Hybrid work arrangements – we’re feeling renewed!

The financial reporting challenges arising from Covid 19 may largely be receding into the past…

…but the aftermath yields its own issues. One of these is the new prevalence of hybrid-work arrangements under which companies provide their employees with more flexibility to work partly in the office and partly remotely. Here’s the background to an issue recently considered by Canada’s IFRS Discussion Group:

  • Entity A is beginning to execute its hybrid-work model. Given that its employees are only expected to work on-site one to three days per week, Entity A has developed a plan to close three smaller regional offices and move the workforce into its largest building located in the downtown core. Employees will use a hoteling system to reserve a workspace in the office.
  • Entity A had originally determined that it was reasonably certain it would renew the lease for one of their smaller regional offices for an additional five-year term after the initial term (Office 1).
  • When nine months remain in the initial term of the lease, Entity A revises its budget and decides it will no longer renew the lease for Office 1.
  • When six months remain in the initial term of the lease, Entity A gives notice to the landlord that it will not renew the lease beyond the initial term.
  • Given employees are still working remotely at this time, Entity A has not begun to vacate the building.

The group discussed at what point the entity should reassess whether it is reasonably certain of exercising the renewal option for Office 1, as required under IFRS 16 if there’s a significant event or change in circumstances within the entity’s control. While most group members agreed that this point has been reached when notice is given to the landlord, more judgment is required – focusing not only on the entity’s intentions but also on its economic incentives – in considering whether it was reached earlier, at that nine-month point. These are some of the points made:

  • an entity should consider how formal its budgeting process is, and how easily it could change its budget. At many large organizations, budget preparation is a formal process involving careful planning, multiple approvals and communication across the organization. Once the budget is finalized, such organizations are reasonably certain that they will execute business decisions based on the budget. Changing the budget is rare, and involves the same degree of planning, approvals and communication across the organization. In contrast, many smaller organizations have a more flexible budgeting process. For these types of organizations, the internal business decision made with nine months remaining in the lease term might not be sufficient to conclude that the entity is reasonably certain that it will no longer renew the lease.
  • the communication strategy of the business decision not to renew the lease could also impact whether reasonable certainty exists. For example, the entity may have communicated this business decision to the employees who work out of this office. Reversing this decision might lead to employee retention issues as many employees might now prefer to work from home.
  • an entity might consider indirect economic consequences of renewing the lease. For example, an entity might demonstrate that it experienced significant cost savings as a result of employees working from home during the pandemic. As a result, asking employees to permanently return to the office might not make economic sense for the company.
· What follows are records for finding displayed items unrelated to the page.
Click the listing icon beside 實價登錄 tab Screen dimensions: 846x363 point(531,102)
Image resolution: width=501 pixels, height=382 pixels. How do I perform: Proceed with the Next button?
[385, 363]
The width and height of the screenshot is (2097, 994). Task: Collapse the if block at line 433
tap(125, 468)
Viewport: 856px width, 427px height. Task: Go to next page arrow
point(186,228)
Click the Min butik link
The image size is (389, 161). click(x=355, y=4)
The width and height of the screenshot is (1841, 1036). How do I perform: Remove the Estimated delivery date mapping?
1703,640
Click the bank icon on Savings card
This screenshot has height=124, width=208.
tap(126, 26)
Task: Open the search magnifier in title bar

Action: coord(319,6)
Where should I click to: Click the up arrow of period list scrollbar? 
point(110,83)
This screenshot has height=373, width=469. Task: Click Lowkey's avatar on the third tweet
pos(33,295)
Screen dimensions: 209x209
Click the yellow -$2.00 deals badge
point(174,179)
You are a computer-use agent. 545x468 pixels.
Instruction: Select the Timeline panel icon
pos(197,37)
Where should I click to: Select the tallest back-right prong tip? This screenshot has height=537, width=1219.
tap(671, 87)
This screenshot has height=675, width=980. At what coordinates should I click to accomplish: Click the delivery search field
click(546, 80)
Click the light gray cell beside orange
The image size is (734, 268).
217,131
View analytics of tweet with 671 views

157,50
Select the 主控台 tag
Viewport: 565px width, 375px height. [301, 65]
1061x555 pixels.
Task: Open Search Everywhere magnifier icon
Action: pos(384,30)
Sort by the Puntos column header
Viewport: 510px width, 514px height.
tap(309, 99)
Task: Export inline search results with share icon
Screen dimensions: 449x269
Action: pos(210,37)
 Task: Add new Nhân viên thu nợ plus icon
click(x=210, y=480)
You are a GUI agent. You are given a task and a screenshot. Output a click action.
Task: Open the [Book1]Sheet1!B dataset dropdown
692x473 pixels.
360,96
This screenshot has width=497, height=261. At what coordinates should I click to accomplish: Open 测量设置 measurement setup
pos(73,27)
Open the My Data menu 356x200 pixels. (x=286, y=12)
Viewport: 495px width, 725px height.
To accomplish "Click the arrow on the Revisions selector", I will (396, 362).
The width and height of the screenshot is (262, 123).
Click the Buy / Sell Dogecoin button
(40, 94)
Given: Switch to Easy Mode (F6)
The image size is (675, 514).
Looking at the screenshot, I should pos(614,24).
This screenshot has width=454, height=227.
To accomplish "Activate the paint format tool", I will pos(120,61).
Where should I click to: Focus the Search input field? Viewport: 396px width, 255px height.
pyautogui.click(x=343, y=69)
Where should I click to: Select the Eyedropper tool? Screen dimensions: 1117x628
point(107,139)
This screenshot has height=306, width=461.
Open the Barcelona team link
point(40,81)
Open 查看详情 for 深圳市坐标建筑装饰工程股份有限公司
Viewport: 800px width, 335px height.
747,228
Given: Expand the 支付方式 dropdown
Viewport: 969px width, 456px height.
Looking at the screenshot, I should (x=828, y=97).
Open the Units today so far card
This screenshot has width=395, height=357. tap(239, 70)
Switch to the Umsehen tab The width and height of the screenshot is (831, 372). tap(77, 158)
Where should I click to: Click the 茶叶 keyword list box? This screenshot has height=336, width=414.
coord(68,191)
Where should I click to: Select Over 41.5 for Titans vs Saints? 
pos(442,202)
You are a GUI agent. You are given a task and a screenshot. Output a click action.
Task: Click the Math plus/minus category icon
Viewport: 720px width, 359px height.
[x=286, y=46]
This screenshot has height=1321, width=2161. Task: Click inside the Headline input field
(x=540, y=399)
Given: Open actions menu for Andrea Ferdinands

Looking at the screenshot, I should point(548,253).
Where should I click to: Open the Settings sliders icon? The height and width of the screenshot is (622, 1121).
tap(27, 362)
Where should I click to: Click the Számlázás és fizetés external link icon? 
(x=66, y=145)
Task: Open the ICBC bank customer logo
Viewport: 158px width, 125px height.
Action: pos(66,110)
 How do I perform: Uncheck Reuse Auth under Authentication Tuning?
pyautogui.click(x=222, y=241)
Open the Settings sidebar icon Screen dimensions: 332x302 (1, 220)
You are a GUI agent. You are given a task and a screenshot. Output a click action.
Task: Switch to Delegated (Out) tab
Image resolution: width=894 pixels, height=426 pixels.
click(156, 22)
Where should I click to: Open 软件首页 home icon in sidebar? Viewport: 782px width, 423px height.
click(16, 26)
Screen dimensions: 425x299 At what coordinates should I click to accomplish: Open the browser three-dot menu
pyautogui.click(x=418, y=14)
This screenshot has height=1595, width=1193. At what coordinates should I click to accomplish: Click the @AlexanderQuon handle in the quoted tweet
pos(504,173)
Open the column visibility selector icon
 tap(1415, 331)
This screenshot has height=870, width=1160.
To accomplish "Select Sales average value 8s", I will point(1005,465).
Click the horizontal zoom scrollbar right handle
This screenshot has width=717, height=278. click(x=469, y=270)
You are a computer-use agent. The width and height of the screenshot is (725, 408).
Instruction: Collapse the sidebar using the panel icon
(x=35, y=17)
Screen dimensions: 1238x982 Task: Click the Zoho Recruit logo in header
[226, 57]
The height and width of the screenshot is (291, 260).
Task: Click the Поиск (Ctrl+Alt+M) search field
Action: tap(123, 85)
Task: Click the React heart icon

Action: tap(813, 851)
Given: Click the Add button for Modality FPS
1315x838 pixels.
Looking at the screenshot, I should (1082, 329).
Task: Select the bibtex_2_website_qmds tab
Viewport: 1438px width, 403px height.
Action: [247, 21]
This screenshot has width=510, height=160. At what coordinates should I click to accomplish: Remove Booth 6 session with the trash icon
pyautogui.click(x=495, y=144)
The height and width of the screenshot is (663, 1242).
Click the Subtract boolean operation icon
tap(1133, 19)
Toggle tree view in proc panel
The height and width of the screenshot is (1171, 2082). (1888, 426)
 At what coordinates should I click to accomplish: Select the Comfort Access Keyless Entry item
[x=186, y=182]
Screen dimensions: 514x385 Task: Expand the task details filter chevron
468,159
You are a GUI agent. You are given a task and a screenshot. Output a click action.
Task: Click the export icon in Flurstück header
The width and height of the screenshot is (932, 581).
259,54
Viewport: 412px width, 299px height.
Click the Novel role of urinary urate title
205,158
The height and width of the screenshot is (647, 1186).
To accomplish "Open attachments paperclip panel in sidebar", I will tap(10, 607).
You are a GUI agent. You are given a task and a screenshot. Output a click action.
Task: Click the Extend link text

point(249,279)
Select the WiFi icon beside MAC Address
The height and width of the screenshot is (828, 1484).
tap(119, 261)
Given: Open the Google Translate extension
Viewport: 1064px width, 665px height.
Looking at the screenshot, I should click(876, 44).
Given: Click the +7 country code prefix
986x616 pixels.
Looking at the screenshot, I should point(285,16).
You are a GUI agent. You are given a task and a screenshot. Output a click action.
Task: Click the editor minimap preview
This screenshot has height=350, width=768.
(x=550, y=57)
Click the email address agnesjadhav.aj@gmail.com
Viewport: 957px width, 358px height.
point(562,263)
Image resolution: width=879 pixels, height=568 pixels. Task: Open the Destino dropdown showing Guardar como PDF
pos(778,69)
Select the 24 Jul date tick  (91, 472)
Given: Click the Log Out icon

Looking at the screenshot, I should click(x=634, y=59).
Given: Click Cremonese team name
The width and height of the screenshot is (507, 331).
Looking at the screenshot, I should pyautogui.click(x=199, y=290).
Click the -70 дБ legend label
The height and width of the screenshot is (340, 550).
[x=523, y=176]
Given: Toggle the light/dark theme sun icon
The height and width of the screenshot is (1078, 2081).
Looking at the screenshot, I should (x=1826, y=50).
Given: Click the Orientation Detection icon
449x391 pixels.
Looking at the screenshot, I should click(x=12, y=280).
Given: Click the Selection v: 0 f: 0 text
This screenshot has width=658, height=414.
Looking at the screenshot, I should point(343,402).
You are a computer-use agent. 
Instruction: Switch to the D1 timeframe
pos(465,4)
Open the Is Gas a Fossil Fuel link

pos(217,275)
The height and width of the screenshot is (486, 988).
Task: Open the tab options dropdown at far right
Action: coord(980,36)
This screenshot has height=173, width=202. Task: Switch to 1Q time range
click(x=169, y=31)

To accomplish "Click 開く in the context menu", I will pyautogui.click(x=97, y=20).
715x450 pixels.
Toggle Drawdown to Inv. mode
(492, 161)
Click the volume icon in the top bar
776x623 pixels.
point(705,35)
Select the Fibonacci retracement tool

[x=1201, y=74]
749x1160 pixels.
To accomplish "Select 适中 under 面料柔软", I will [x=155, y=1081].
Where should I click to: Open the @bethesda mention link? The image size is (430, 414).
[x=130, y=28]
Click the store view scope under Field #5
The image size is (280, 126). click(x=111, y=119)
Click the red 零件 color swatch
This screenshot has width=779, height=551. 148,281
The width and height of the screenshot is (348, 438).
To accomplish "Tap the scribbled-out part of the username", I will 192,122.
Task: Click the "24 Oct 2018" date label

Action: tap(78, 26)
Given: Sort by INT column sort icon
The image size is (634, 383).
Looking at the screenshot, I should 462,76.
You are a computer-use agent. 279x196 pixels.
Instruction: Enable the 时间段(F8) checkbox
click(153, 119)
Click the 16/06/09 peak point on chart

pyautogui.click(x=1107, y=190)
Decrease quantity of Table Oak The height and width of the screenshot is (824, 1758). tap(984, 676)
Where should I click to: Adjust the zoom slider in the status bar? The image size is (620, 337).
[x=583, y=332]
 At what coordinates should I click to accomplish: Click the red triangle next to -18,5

The group considered a related fact pattern where the entity also decides to vacate a single floor of the building located in the downtown core, using a hoteling system that will reduce the need for office space. The common area maintenance (CAM) expense is a significant (25-30 per cent) proportion of the expense for the downtown office space, and under the terms of the lease contract, the entity must continue to pay the full contractual expense. The group considered whether an onerous contract should be identified under IAS 37 for the portion related to the soon-to-be-vacated floor: this would be required if each floor constituted a separate “unit of account.” Most group members thought this isn’t generally required: “IAS 37 does not provide any guidance on breaking the contract down into components when performing the onerous contract assessment….had the IASB intended for onerous contracts to be assessed at the component level, this would have been stated explicitly in the standard.” However, as always “entities should assess the specific facts and circumstances when determining the level at which to perform the onerous contract assessment” – for example, the answer might differ if an entity has a separate contract for each floor of the leased building.

The group also discussed the accounting for termination penalties that may be negotiated with the landlord, but I’ll let you look that one up for yourself. If you’re lucky, maybe you can do it from home!